Saxophonist Sam Weinberg (W-2) is behind Bloor, and he’s joined by guitarist Andrew Smiley (Little Women, Feast of the Epiphany) and drummer Jason Nazary (Little Women, Anteloper). Together they rip through the Bloor playbook, which here consists of ten tracks with names like “Bast,” “Defacer,” and “Liber Scivias,” all of which sound like ways to strip meat from bone. And that’s sort of what listening to Bloor feels like, like you’re heading face-first into some sort of industrial meat processor and you come out the other side with mostly bones showing. Taking cues from Arthur Blythe (to whom “Splice” is dedicated), Harry Pussy, Sonny Sharrock, and certainly the rest of the Astral Spirits roster, Bloor dismantles the ideas of traditional jazz and experimental music and repurposes bits of them for their own monstrous Frankensteinian creations.
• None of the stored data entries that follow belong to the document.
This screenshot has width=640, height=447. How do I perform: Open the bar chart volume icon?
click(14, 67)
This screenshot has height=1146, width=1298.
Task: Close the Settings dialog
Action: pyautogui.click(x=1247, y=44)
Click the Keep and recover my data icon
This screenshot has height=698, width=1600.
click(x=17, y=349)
Always unnerving, never unnerved, Bloor make restlessness sound like the next frontier in philosophical composition – just how thoroughly can one band explore the rocks and crags and fissures of its potential?

Also, “Drolleries” refers to the “small creatures adorning the margins of 13th-15th century illuminated manuscripts.” That’s seems so weird and yet so appropriate somehow, like those little creatures were running around on the instruments and magically making them play with their passage.

“Edition of 150 tapes with ORANGE tape shell. Design by Jaime Zuverza.” It will NOT make you bloor or blurt or spew or whatever. Release date is January 25 on Astral Spirits. Please hurry!